How to get started with Machine Learning in the Cloud. All the models you need to know to help you get started.
Though Machine Learning is exciting, there’s one known aspect that can be, to put it lightly, tedious. I speak of course of the time consumption in training your models. While training a model on your computer, you’re not only bottle-necked in the process of “what comes next”, you’re also stuck there with a computer that is now slow, heating up, and making hissing noises as every fan spins to the max. Training models can take hours and even days with the sad truth that sometimes the result needs tweaking, and then your computer is off to the races again, making you long for the days when your computer would compile for minutes and that was considered “long”.
Fortunately, this problem exists today, and if there’s one thing you can do easily today, it’s computation as a service. That, in its essence, is the main benefit of training, storing, and authorizing ML models in the cloud. Even if you’re reading this on a powerful machine with two graphics cards, it still makes sense that you consider the exercise of how to handle scaling that training beyond a local machine. Training a model in the cloud comes with all the benefits of other cloud-related software, and you can keep your primary machine running smoothly. Let’s go through how easy it is to train your ML model in the cloud. For this example, we’ll train an image model.

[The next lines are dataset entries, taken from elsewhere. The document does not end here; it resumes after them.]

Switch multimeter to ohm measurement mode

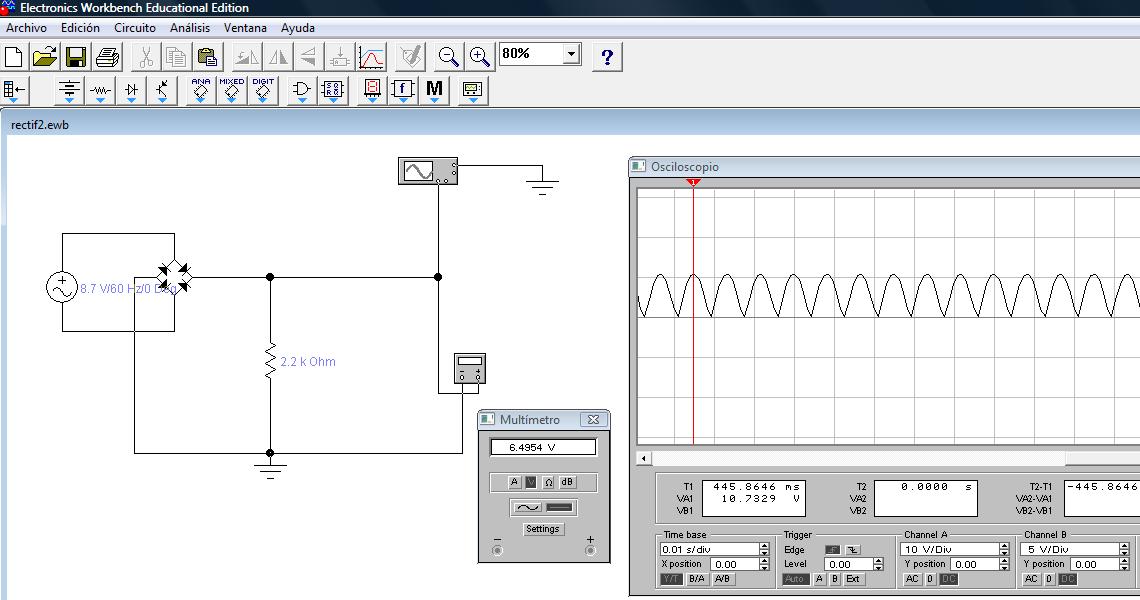(549, 483)
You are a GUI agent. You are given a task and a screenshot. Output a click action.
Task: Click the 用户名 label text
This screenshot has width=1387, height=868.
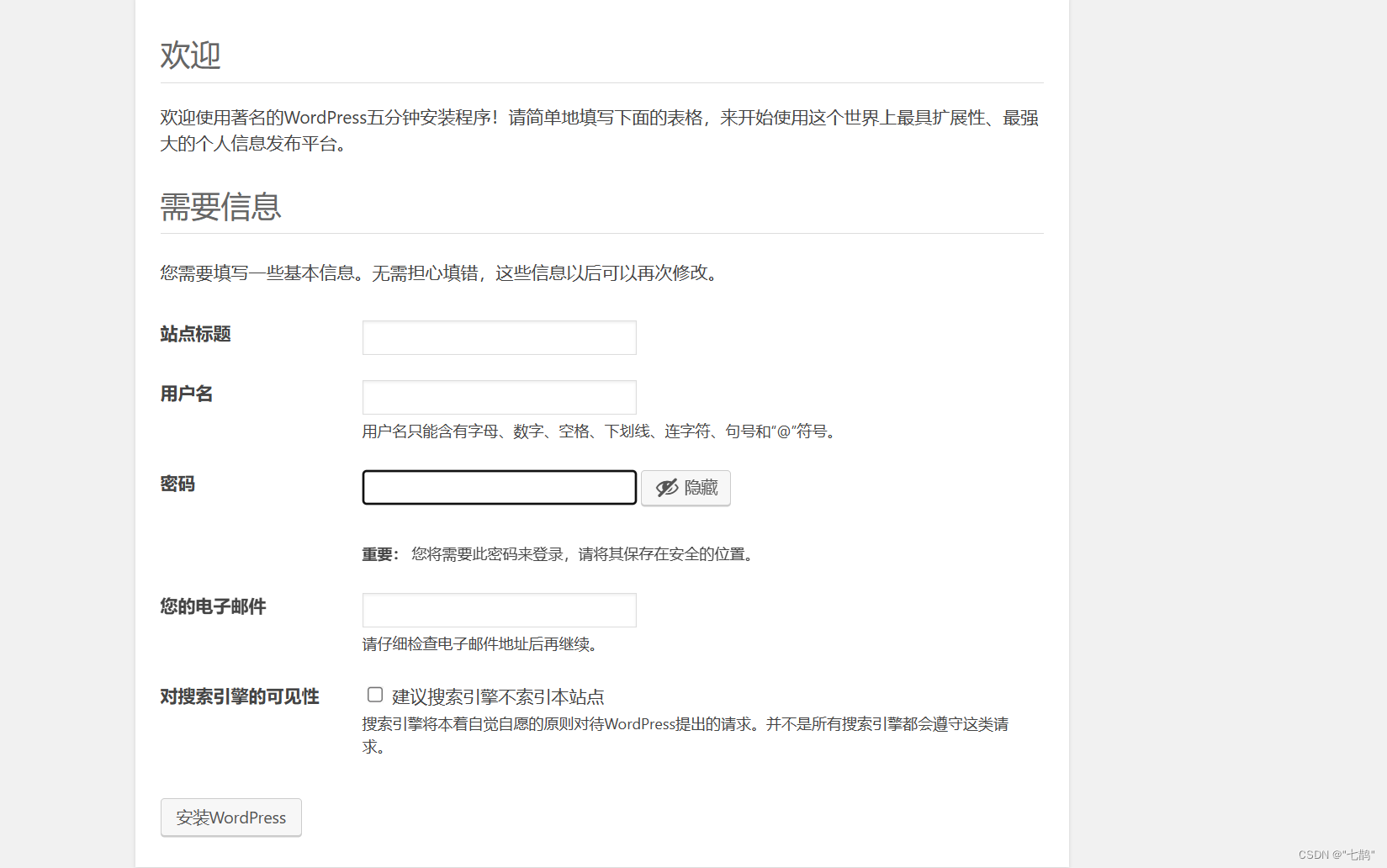point(186,394)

Today we’ll be using NVIDIA DIGITS to train our model in the cloud. We’ll be using this service because it can train and export Caffe, Torch, and TensorFlow models, and it even offers popular pre-trained models all wrapped into a beginner-friendly user experience. One key aspect of DIGITS that helps us here, is that it can run locally, in a cloud that you manage, or even in the AWS cloud, so you can have fine-grained control over how disconnected you’d like to be with the service. For complete beginners, it’s probably best to purchase the service from AWS Marketplace and be done. The instructions for purchasing such are beyond the scope of this article but should be very easy.
Always remember, if you’re using AWS Marketplace, it’s important to maintain your machine in the cloud so you don’t rack up a hefty monthly charge. Minimize your cloud footprint and be sure to turn off your machine when you’re done training a model for the lowest monthly bill.
Once you have your GPU fueled DIGITS setup on the cloud of your choice, you can easily access the web interface. A very clean bootstrap-style application is ready for training.
We’ll start by creating a Dataset of the images. If this is in the cloud, you’ll need to SFTP into your machine and upload your images. If you’re unfamiliar with using SFTP you can generally get things set up quickly with a universal tool like CyberDuck. If you used AWS there’s a pem-file you can use to access your instance. Make sure your files are placed in folders that fit their categorization. The filesystem separation will match the classification names for the dataset. If you want to separate your test-set (generally 10% of your images) into a separate folder you can do so now. We will show you how to configure the test and validation sets if you are managing those manually.
Once your files are in place you can create a new classification data-set.
Once you’ve selected a new image classification dataset, you can modify the form to fit the files you’ve uploaded. The checkbox “Separate validation images folder” and “Separate test images folder” reveal additionally parameters so you can appoint your testing and validation by hand (as mentioned earlier).
Within seconds after creating your dataset you’ll get a report with stats and mean data.
Your dataset is ready! You can now use it to create a model. Just as similar as it was to create a dataset, we can create the model with the “New Model” images button and “Create Classification”. The resulting form gives us a bunch of parameters that identify how we want our model created. The top section identifies how we will be preparing our inputs and configuring our solver type.
Once your model is set with the proper data and configuration, you can choose to extend a model. They provide three CNNs for you to choose from and their associated published papers. The two most likely for you to use are AlexNet and GoogLeNet.
AlexNet is an 8 layer network with 5 convolution layers and 3 fully connected layers. Lots of popular libraries use AlexNet. GoogLeNet is a 22 layer network originally codenamed “Inception”. These are great for generalized cases, but in some instances, you might have a better starting point. You can even load your own custom Caffe model to train on top. To do so you can simply upload your model like you did the training data, and then select Custom Network. Depending on your personal needs, the starting point is easily configurable.
All that’s left is to name your model and hit the create button. It’s very impressive how fast the the DIGITS interface abstracts such a complicated process. It’s even more impressive how fast these models get trained. I was able to get 50 epochs with my data in less than 20 minutes.
When a model has completed training, a report and testing page is presented. This gives you the ability to review how the training of the model went and test one or all your data in a quick and efficient manner.
The report page also provides a link for you to download your model.
Congratulations! You’ve just trained your Machine Learning model in the cloud! The benefits abound! Not only are you offloading the intensive portions of your ML creation, but you’re also able to get reports, share your history, and even test your data with lightning fashion. There are plenty of other ways to connect your Machine Learning in the cloud. You can utilize GPU and even TPU to speedily train models. Whichever service you choose it up to you, but one thing is for sure, as Machine Learning grows as a service, we can see more and more options for effective training without making your laptop so hot it fries your fingers! Now you can take advantage of the cloud for all your ML models.